I will be forever grateful to the speech pathologist that diagnosed Mark’s trouble and prescribed a teaching method that was effective in helping him speak. That experience has given me a heart for others who undergo problems with language development. Watching, probably, hundreds of hours of therapy I learned to use alternative methods to teach children who did not learn through traditional means. Throughout the years I have tried to learn more and become more adept at understanding why multi-sensory teaching works and how to do it better.   

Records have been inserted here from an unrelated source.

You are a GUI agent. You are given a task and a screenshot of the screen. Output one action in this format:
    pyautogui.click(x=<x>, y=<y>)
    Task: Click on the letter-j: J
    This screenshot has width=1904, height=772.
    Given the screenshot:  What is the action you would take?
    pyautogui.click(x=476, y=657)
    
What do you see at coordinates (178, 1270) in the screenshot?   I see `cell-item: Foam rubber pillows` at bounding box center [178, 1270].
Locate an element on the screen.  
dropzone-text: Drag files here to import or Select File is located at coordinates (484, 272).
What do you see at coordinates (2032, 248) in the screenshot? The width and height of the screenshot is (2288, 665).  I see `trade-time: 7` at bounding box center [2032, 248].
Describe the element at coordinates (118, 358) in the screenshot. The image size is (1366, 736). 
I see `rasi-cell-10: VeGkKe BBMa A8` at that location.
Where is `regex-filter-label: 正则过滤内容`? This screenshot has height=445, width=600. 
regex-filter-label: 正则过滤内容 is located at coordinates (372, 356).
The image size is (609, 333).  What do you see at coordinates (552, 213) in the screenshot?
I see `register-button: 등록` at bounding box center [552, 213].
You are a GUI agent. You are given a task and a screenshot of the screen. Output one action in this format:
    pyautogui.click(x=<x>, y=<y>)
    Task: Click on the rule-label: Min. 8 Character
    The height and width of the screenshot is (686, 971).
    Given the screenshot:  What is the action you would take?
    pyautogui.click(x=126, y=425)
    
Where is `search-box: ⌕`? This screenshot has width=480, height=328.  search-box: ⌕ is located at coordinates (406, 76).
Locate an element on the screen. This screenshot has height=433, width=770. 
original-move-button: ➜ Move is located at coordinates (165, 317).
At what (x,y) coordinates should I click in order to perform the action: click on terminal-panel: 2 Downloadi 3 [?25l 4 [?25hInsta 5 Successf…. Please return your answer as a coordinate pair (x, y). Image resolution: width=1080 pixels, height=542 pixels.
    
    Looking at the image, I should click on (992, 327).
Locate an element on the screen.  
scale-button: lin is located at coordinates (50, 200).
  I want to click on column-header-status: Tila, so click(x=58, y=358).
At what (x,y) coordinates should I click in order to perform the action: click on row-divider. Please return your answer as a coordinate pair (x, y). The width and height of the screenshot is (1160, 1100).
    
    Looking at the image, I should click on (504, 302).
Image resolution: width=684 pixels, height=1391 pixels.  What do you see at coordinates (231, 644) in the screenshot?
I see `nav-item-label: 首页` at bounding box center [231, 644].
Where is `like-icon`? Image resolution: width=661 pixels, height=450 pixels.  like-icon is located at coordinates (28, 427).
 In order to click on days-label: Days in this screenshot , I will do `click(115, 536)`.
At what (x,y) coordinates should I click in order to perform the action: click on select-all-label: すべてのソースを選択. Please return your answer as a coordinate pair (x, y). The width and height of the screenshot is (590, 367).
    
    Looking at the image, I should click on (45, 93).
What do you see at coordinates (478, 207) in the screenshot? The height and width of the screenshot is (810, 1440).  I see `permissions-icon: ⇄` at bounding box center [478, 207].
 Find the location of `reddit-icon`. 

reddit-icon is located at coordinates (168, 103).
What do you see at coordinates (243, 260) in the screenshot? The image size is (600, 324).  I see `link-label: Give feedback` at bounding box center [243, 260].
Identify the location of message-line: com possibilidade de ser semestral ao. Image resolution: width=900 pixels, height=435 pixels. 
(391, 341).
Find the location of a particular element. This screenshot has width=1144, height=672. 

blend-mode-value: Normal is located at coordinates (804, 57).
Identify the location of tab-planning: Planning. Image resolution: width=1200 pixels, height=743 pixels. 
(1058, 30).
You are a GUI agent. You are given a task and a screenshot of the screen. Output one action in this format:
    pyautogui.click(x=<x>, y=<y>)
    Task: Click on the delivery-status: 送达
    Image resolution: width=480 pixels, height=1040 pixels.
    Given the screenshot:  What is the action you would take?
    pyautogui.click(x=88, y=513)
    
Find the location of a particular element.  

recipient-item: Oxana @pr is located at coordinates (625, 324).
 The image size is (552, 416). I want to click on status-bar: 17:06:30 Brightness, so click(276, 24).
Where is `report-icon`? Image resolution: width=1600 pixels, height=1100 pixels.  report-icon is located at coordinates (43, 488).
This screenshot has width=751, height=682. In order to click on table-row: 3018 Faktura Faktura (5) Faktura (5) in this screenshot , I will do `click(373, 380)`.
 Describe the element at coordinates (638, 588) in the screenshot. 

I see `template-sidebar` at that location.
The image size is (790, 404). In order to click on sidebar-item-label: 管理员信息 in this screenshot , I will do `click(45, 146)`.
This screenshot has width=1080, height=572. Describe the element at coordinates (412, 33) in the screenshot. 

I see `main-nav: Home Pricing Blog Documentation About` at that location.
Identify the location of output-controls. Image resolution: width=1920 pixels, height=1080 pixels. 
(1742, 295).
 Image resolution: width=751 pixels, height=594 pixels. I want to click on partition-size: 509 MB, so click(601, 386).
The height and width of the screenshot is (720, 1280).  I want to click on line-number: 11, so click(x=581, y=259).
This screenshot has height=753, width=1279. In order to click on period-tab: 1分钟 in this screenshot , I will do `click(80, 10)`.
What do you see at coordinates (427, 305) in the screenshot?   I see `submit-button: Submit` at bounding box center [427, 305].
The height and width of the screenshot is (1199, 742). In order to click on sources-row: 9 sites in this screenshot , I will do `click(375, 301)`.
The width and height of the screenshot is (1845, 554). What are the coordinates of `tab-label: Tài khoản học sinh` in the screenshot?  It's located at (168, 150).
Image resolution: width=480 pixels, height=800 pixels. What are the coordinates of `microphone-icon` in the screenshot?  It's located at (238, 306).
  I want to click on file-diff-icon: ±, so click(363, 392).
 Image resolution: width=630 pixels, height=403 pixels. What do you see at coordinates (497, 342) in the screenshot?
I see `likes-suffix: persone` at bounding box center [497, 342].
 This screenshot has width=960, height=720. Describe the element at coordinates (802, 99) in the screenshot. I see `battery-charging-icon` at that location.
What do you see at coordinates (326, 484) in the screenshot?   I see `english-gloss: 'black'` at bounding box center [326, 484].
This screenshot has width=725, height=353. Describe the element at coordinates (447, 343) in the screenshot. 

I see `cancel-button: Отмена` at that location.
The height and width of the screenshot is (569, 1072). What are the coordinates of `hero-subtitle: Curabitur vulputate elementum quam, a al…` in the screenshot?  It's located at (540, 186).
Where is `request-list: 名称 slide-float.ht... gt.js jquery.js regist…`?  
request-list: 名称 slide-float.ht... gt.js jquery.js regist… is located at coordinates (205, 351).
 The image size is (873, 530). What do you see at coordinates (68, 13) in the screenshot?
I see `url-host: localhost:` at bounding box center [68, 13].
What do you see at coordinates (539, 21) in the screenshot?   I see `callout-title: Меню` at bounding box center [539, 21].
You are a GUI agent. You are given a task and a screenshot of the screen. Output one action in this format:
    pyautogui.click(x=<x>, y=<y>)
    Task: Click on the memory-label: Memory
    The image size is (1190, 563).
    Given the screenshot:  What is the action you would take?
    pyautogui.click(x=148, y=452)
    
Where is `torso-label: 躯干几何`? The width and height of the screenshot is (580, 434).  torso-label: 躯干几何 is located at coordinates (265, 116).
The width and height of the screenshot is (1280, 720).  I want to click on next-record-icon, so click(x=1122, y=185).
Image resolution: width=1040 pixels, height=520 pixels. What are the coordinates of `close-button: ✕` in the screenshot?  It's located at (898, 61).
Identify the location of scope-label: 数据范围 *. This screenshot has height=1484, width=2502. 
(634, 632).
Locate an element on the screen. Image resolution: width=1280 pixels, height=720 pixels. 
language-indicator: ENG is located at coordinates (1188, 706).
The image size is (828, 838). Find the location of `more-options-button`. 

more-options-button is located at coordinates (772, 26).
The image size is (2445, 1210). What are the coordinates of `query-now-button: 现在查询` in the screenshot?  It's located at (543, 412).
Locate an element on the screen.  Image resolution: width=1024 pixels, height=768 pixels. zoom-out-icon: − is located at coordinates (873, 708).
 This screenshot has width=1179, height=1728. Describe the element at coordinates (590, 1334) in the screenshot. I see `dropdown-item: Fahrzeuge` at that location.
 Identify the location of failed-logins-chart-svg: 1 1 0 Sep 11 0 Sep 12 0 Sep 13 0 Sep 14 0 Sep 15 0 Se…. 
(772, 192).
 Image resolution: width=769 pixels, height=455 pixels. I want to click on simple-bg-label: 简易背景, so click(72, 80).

I have been asked by resistant teachers, “What makes you an expert?” My response is, “I’m not.” But any job that we leave to experts alone only benefits a few people. There are only so many “experts” to go around and so many children who need help with language arts.

I have learned to do whatever it takes to help a child in my care learn to work with the learning style he or she has, to optimize what is gained from the educational experience.  The proof is in results. We have seen scores of children who had been passed on to the fourth grade without knowing all the letter sounds, be able to read within six months.

The key lies in finding what learning style is best for each child and teaching to his or her strengths. As Paul Harvey said, “unable to trace the origin of this story, I call it my story.” I can’t begin to site all the sources of all the ideas gathered here.

What is important is that the desire and skill to teach to a child’s strength becomes your story too! Multi-sensory therapy doesn’t have to be a privilege reserved for the few—to learn language arts in the means that best suits each child’s abilities.

Tutors with no expertise can be trained to use these techniques and open the world of language for our children. Paraprofessionals with very little training can evaluate a child’s expressive and receptive language abilities and assign lessons tailored to each child’s needs and abilities. Schools, afterschool programs and any organization interested in youth development can provide the kind of resources necessary for children who think “differently” to flourish and grow.